I have a pandas dataframe with multiple column values that are the same. I'd like to select the series in the column where I pass it the column name, and then they have a unique identifier in one of the index/rows. My data frame looks like this:
TestPart TestPart OtherPart
attribute
Location Plant Factory Plant
Lead Time 25 56 30
Value1 5 10 15
Value2 A B C
There are many more parts, but these 2 serve as a good example. I'd like to select all the values in the column TestPart and Plant.
I'm able to isolate these to columns specifically with df.loc[:, "TestPart"]
, but I'd like to further isolate down by somehow selecting the column based on the Location
value.
Is this possible? I've read through a lot of post trying iloc and other tricks, but can't seem to come up with the right recipe for this one yet.
EDIT:
Trying to add some more info for clarity. I have the dataframe shown above.
I would like to select the column with the Column = "TesPart" and the Location = "Plant".
The output I need is the entire series in that column like this:
attribute
Location Plant
Lead Time 25
Value1 5
Value2 A
CodePudding user response:
It sounds like what you’re looking for is df.loc[:, "TestPart"][df["Location"] == "Plant"]

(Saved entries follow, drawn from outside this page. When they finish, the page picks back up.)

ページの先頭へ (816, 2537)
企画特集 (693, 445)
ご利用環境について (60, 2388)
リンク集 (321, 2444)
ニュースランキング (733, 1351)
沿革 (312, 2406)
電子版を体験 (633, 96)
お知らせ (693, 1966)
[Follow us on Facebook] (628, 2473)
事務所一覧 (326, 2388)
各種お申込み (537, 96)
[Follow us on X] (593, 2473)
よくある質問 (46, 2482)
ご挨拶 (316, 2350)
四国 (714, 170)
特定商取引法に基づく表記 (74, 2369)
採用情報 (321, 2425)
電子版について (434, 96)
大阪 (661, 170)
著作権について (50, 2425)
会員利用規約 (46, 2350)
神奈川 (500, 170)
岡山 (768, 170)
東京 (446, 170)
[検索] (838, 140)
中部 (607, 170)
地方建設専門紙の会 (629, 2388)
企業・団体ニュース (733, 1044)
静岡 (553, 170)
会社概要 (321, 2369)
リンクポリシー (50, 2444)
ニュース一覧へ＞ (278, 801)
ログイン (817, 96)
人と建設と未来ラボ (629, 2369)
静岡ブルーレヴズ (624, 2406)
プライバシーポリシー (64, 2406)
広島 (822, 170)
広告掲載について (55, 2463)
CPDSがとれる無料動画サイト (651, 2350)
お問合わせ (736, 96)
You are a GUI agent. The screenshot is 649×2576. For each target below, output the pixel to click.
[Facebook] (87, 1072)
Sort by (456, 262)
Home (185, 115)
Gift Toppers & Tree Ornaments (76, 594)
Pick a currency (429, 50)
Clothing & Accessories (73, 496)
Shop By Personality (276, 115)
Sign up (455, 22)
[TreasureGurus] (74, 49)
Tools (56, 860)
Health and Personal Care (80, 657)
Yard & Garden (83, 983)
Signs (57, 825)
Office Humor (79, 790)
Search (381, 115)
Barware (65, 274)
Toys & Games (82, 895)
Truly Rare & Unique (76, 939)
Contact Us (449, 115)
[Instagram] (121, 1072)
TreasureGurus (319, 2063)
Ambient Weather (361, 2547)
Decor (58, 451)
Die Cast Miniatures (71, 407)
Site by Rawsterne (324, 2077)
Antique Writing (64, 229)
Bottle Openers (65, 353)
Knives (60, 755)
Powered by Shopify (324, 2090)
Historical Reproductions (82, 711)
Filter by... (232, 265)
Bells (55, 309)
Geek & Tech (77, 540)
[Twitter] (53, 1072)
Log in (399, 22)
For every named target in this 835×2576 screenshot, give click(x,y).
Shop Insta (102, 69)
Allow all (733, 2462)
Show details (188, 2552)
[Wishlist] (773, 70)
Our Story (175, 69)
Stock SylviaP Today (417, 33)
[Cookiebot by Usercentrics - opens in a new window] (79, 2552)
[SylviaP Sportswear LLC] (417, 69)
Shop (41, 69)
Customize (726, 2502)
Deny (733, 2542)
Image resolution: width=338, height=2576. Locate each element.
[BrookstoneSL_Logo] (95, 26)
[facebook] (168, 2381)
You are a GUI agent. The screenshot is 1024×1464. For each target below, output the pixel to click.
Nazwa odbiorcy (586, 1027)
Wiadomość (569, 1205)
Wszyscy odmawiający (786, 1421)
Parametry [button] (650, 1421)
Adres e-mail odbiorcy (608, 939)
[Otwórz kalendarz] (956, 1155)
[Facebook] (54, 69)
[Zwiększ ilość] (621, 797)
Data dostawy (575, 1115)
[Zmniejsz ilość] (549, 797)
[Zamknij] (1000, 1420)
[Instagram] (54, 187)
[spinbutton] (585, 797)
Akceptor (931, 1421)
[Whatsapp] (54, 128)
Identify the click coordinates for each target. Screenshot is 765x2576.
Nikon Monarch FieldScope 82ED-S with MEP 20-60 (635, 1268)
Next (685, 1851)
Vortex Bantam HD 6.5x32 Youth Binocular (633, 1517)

CodePudding user response:
Here need compare row Location
selected by DataFrame.loc
and columns names, for filter columns use again DataFrame.loc
with :
for all rows and columns by condition:
df = df.loc[:, df.loc['Location'].eq('Plant') & (df.columns == 'TestPart')]
print (df)
TestPart
Location Plant
Lead Time 25
Value1 5
Value2 A
If create MultiIndex by original columns and first row of data solution is simplier - select by tuple:
df.columns = [df.columns, df.iloc[0]]
df1 = df.iloc[1:].reset_index(drop=True)
print (df1)
TestPart OtherPart
Location Plant Factory Plant
0 25 56 30
1 5 10 15
2 A B C
s = df1[('TestPart','Plant')]
print (s)
0 25
1 5
2 A
Name: (TestPart, Plant), dtype: object